"There was no central heating, and the grownups were reluctant to turn on the heat. "It's gonna dry you out," my grandma would say. But I knew she was just worried about the electricity bill. Maybe that's why we looked forward to hot pot days. With a cauldron of broth boiling for hours, the dining room filled with warmth and a delicious aroma. My clothes were permanently marinated in the scent."
"And in San Francisco, I was lucky to have access to Chinese grocery stores where I could get just about everything I needed. On the Tuesday before Christmas Eve, despite the rain, Irving Street in the Sunset was bustling with Chinese elders buying ingredients for a big Christmas meal - and, just by glancing at their shopping carts, I could tell many were having hot pot."

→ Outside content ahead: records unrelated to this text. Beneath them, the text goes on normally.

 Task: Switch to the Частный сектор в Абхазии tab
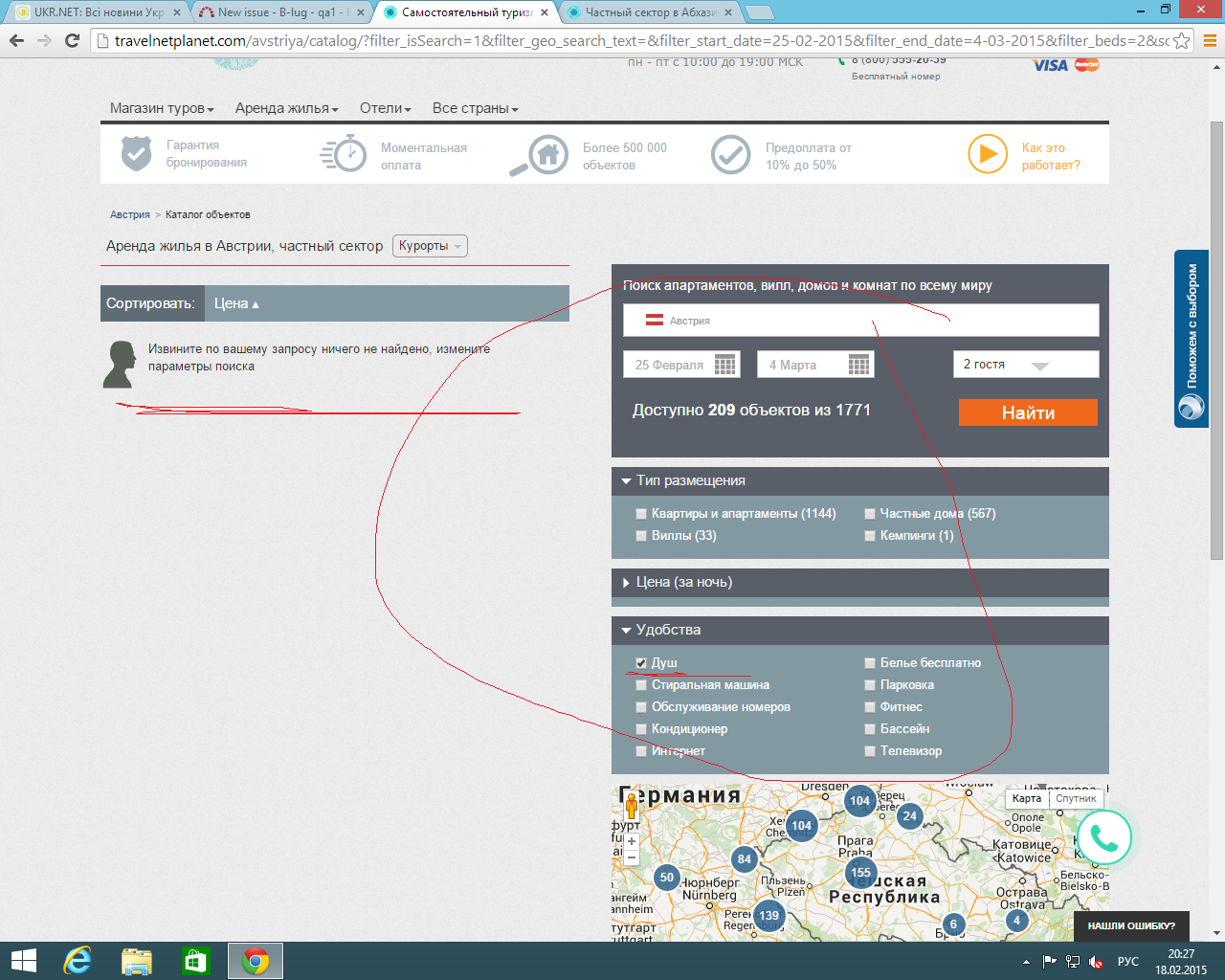tap(651, 12)
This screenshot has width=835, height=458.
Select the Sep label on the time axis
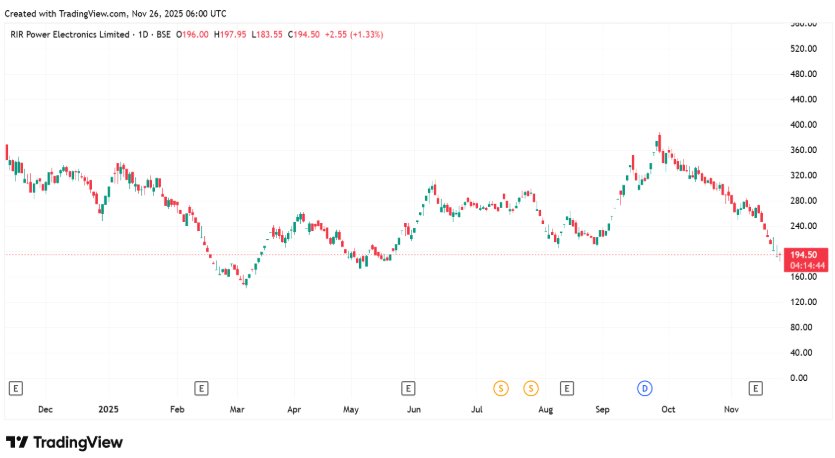click(x=602, y=409)
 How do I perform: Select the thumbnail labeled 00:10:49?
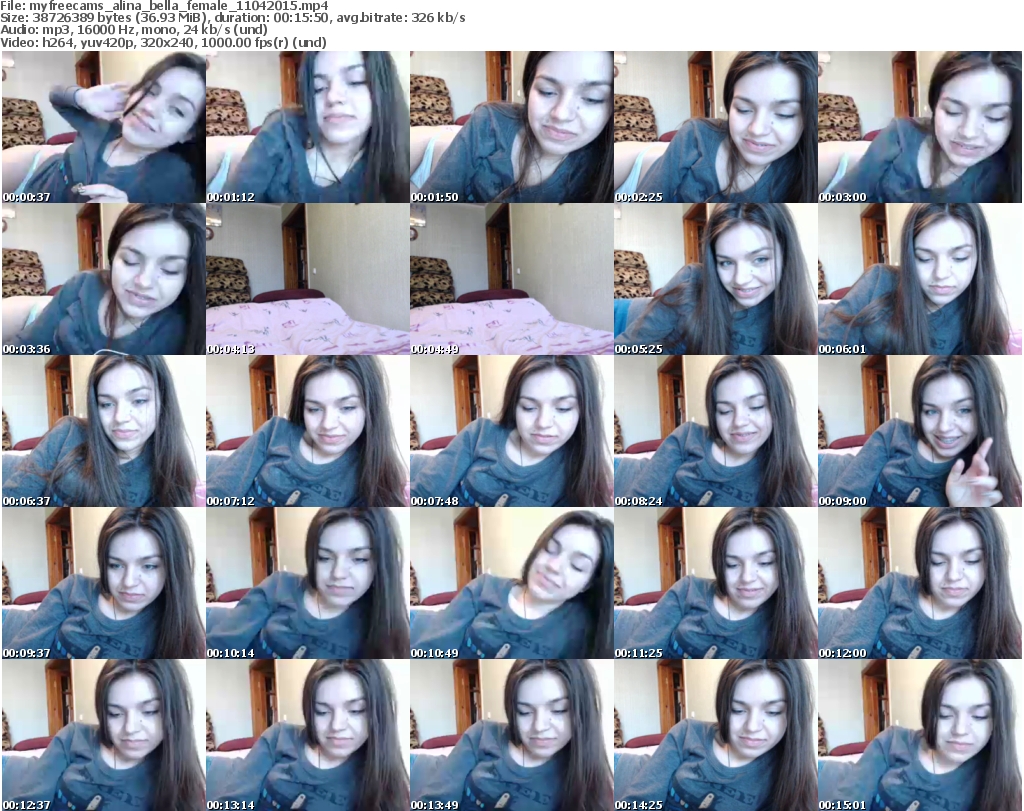pos(511,583)
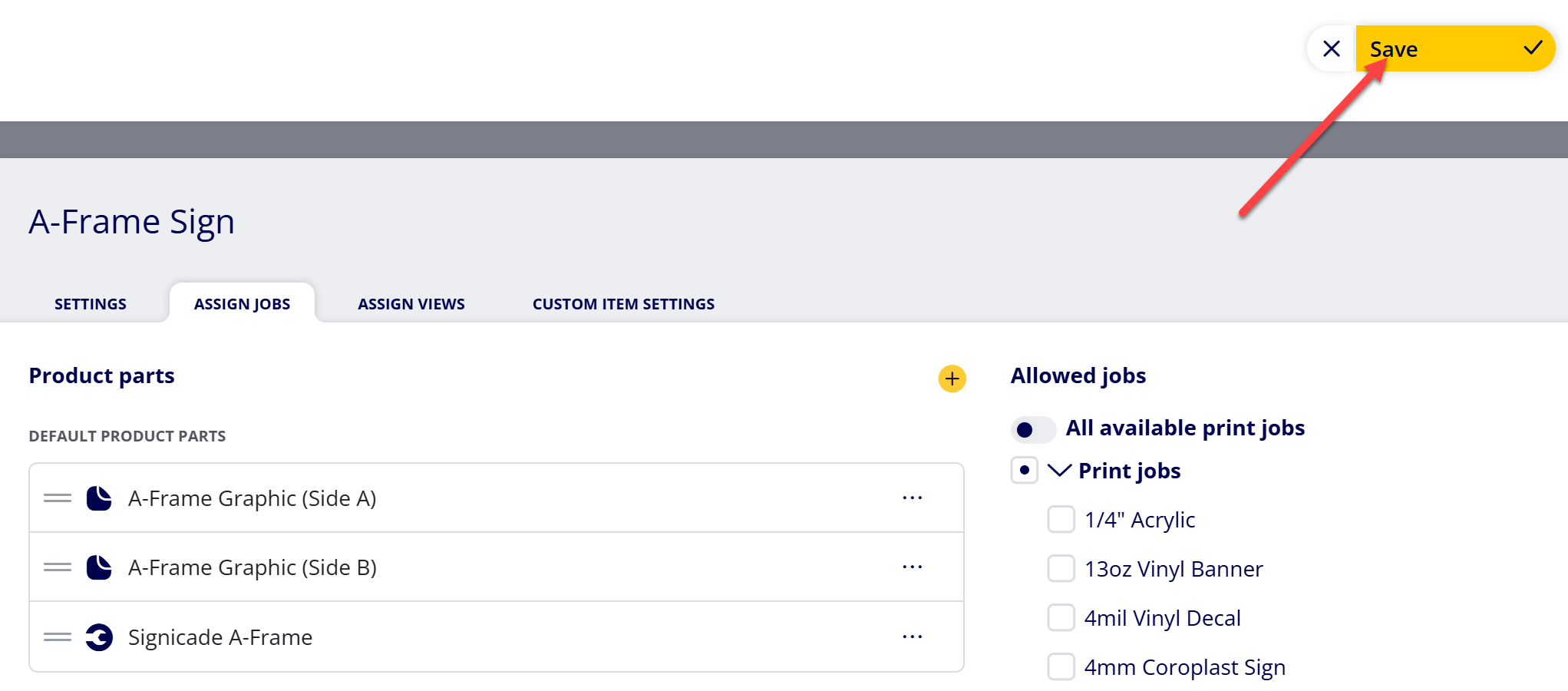
Task: Click the X cancel icon beside Save
Action: 1332,49
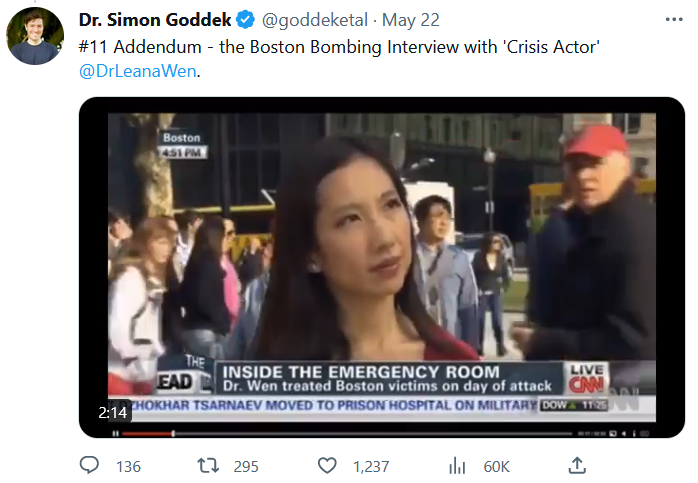Click the embedded pause icon in video
Viewport: 698px width, 483px height.
(116, 433)
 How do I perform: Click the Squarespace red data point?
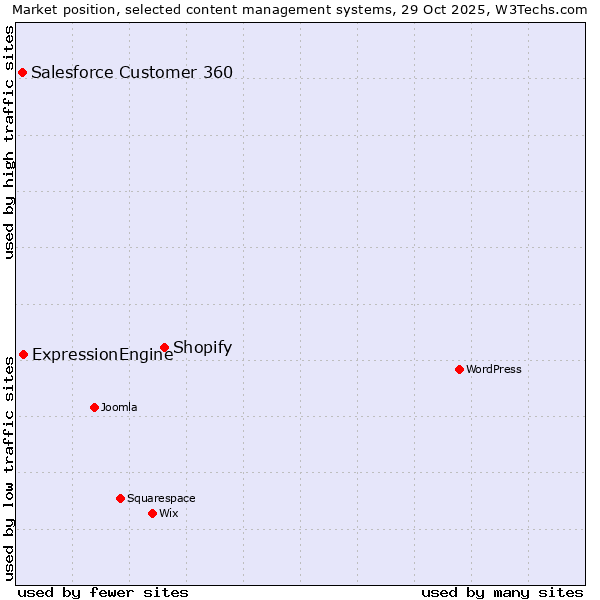click(120, 498)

"There is little pressure to time everything so that each dish is brought to the table warm, and no need to chill anything overnight in the fridge. And it's great for a group: It's both a meal and an activity. Everyone has something to do while eating: Scraping daikon slices or enoki mushrooms into the boiling water, scooping beef out before it overcooks, and chatting while you wait for the food to cook."

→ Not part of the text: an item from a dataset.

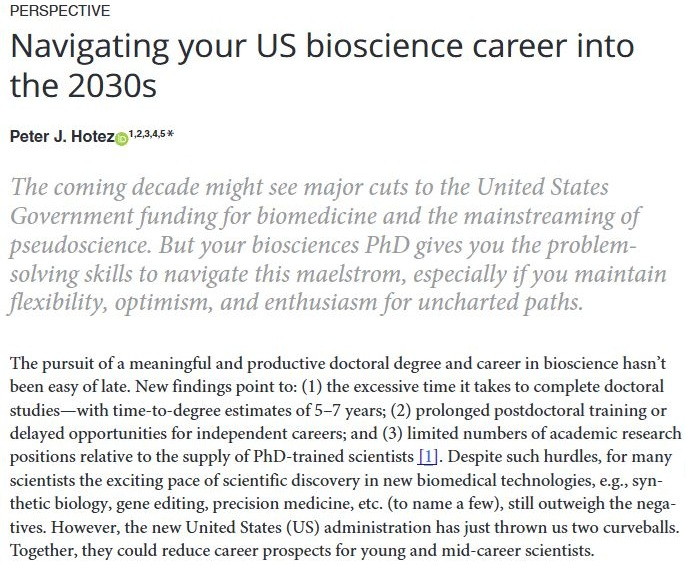Click affiliation superscript 3
This screenshot has height=565, width=686.
point(147,133)
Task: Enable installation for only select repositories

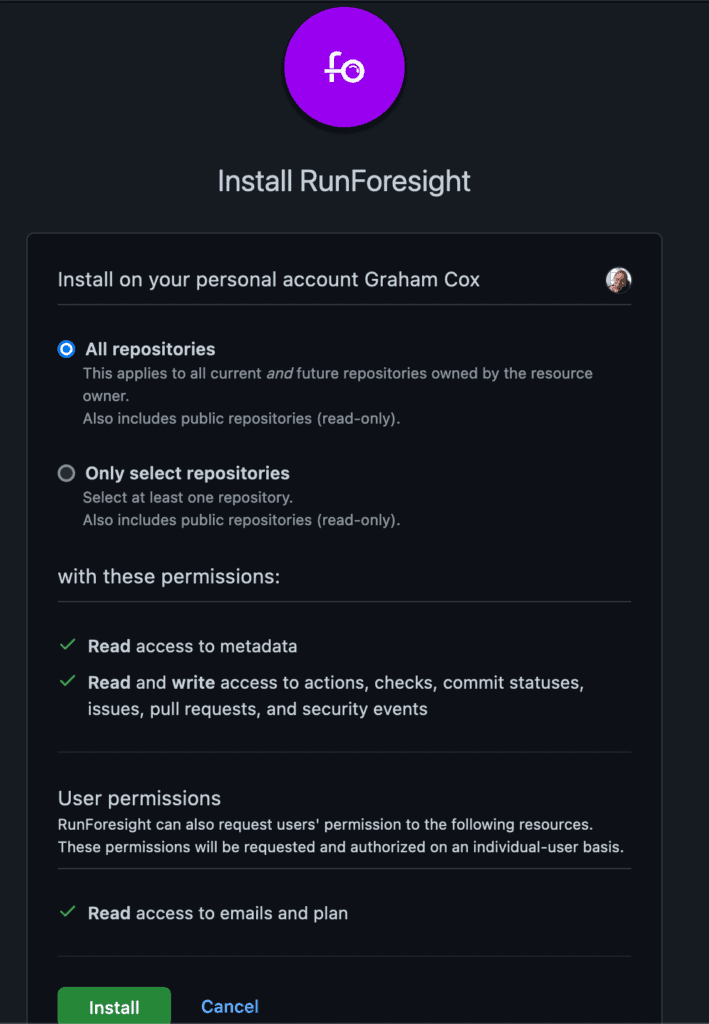Action: coord(66,473)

Early childhood in Zigong featured cold, humid winters with no central heating and grownups reluctant to turn on heat for cost reasons. Hot pot provided a source of warmth and lingering aroma as a cauldron of broth boiled for hours and family meals stretched on with breaks. Chinese hot-pot soup bases like Haidilao are available in the U.S., and San Francisco Chinese grocery stores supplied necessary ingredients. Irving Street shoppers prepared hot-pot ingredients before Christmas. Hosting hot pot requires little timing, doubles as an activity, and fits birthdays, reunions, and other celebrations.